- **Raw data**
========
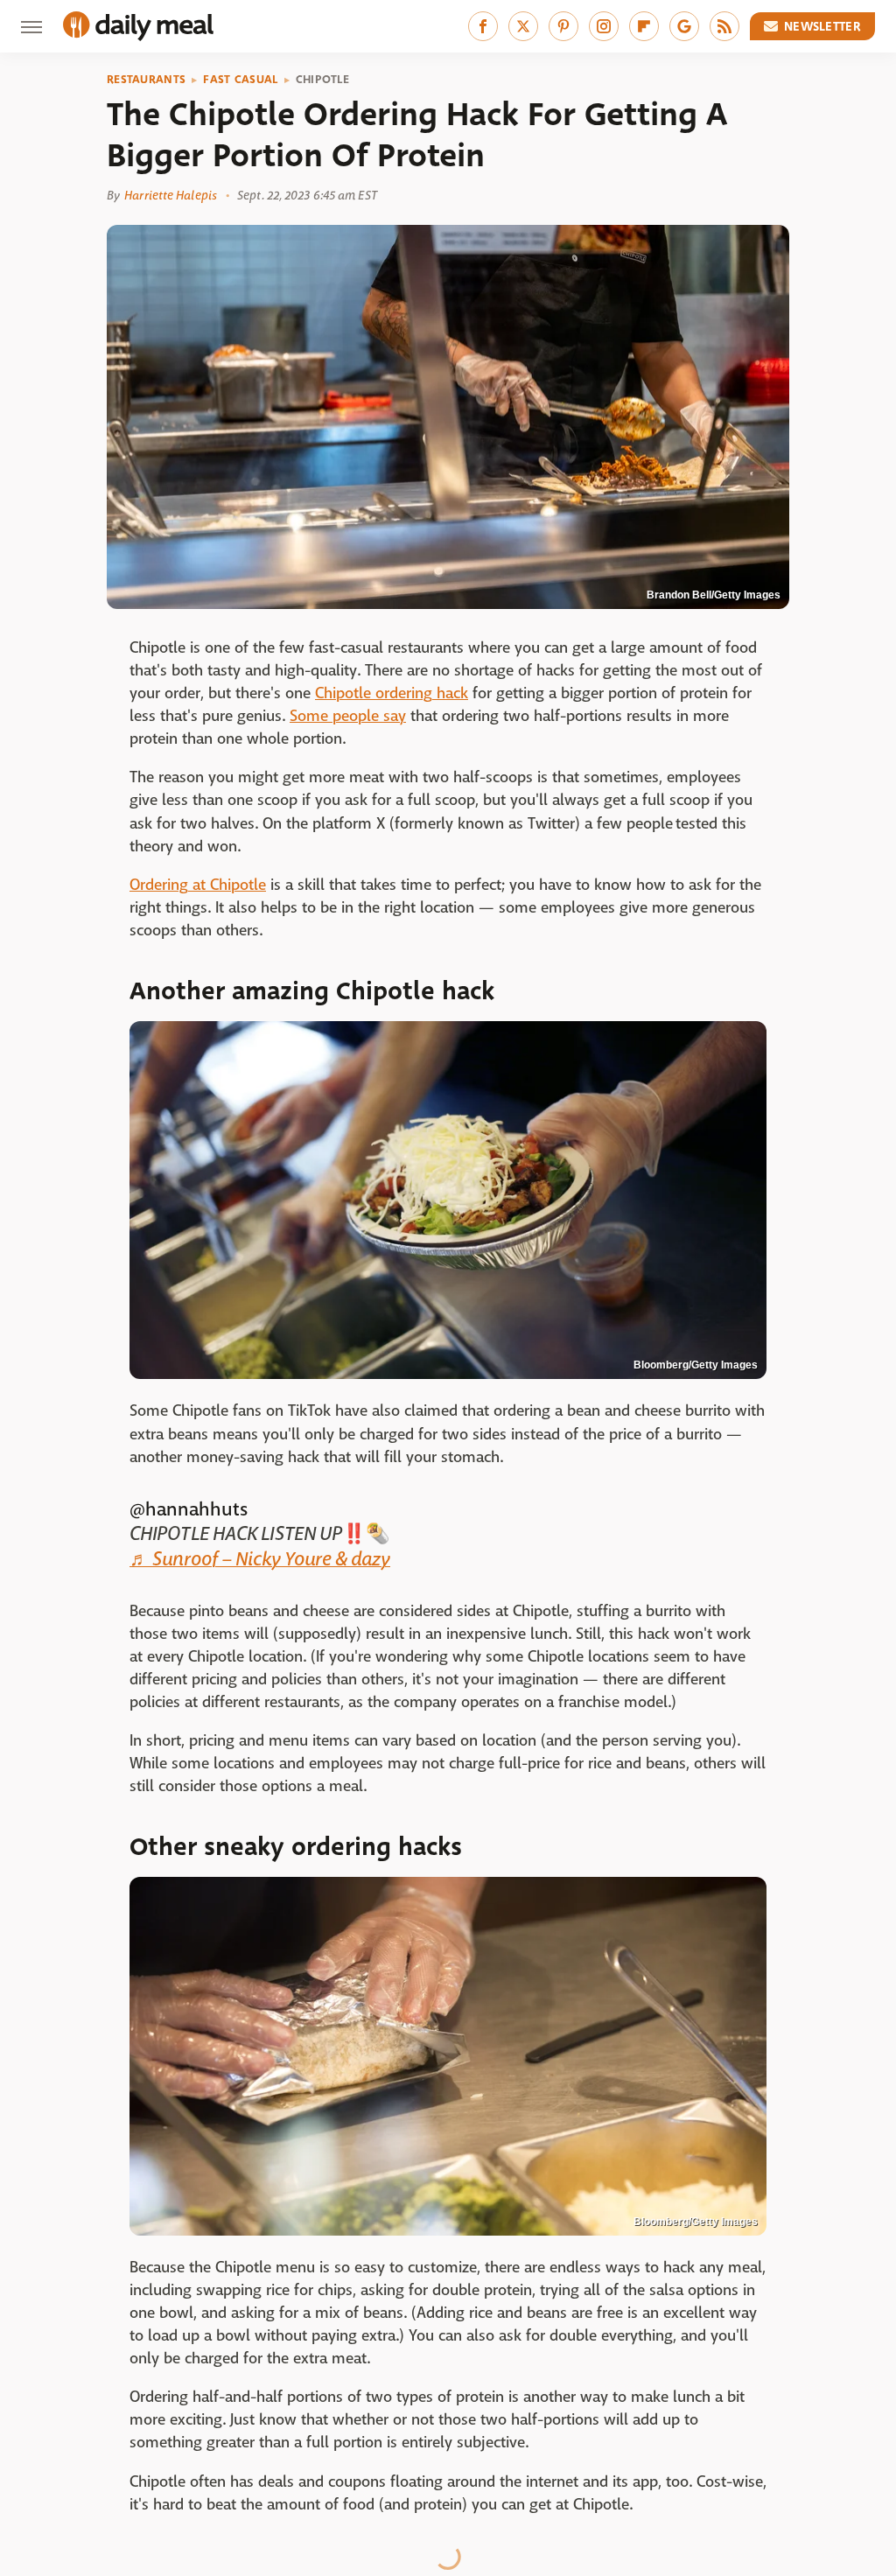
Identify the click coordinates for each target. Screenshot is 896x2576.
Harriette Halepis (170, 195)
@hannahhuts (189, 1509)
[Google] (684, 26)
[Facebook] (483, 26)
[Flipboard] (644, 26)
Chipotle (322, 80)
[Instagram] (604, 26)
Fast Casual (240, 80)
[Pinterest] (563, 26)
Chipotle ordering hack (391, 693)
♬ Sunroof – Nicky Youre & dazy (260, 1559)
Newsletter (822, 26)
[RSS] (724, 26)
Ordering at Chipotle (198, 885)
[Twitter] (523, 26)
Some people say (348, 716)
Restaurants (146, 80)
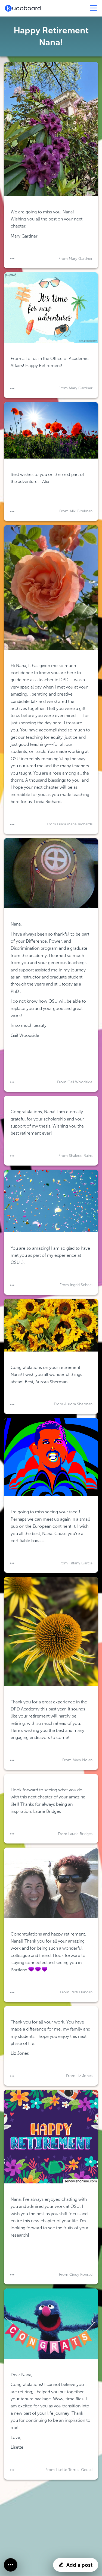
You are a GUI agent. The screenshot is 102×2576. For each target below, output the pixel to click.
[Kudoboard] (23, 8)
========
- **How to complete this task**
No pictures belong in the copy: reproduce exactly the lines above from the one that contains "dazy (260, 1559)" through the last line of the entries.

- **Task result**
♬ Sunroof – Nicky Youre & dazy (260, 1559)
Newsletter (822, 26)
[RSS] (724, 26)
Ordering at Chipotle (198, 885)
[Twitter] (523, 26)
Some people say (348, 716)
Restaurants (146, 80)
You are a GUI agent. The screenshot is 102×2576. For each target below, output the pixel to click.
[Kudoboard] (23, 8)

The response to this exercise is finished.